Research Press Release
【医学研究】凍結保存した精巣組織を使って生きた仔マウスを作り出す
Nature Communications
2014年7月2日
凍結保存した精巣組織を用いる方法で、生きたマウスの仔が初めて作り出されたことを報告する論文が、今週掲載される。この研究成果は、精巣組織の凍結保存が、生殖能力を保持するための現実的な方法となる可能性を示している。
不妊は、特定のがん治療法の副作用の1つだ。小児がんの治癒率が上昇しているため、患者の生殖能力は、本人とその家族にとっての重要な関心事となっている。精液の凍結保存は、思春期後の患者だけに適用できるため、それより若い患者に使える別の方法が必要となっている。

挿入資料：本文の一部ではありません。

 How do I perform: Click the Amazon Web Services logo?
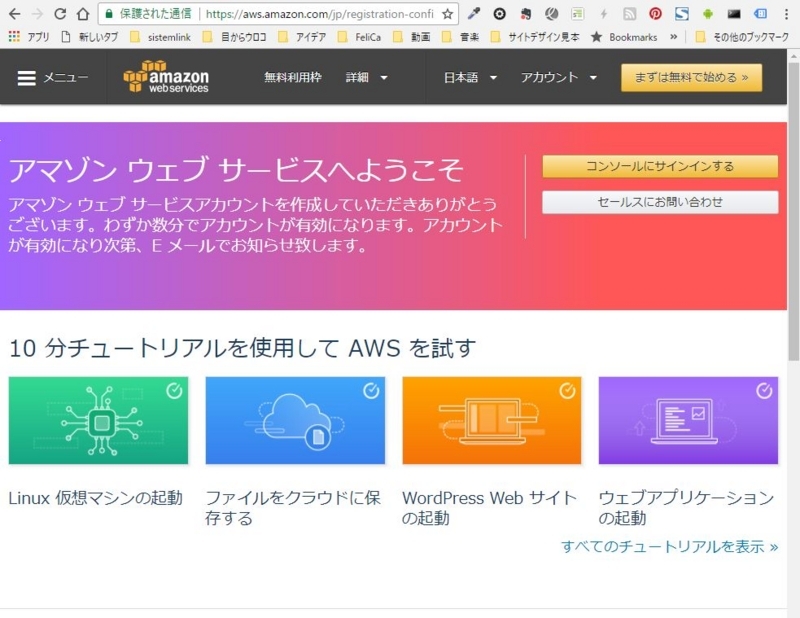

小川毅彦(おがわ・たけひこ)のグループは、これまでに、マウスにおいて完全な精子形成(精巣から精子が作られる過程)を誘導する器官培養システムを開発していた。今回の研究では、緩慢冷却法、ガラス化法(特殊な急速凍結法)のいずれかによって新生仔マウスの精巣組織を凍結保存し、その後解凍した組織を培養したところ、凍結保存しなかった対照組織と同じ効率で精子形成が生じることが明らかになった。
この研究では、4か月以上凍結保存された組織を用いて精子微小注入(未成熟な卵細胞への精子の直接注入)が行われ、合計8匹のマウスの仔が生まれた。これらの仔は、健康に成長し、生殖能力を有していた。今回発表された方法は、生殖能力を保持する方法となる可能性があるが、ヒトに応用できるまでには、さらなる研究を必要とする。
doi:10.1038/ncomms5320
「Nature 関連誌注目のハイライト」は、ネイチャー広報部門が報道関係者向けに作成したリリースを翻訳したものです。より正確かつ詳細な情報が必要な場合には、必ず原著論文をご覧ください。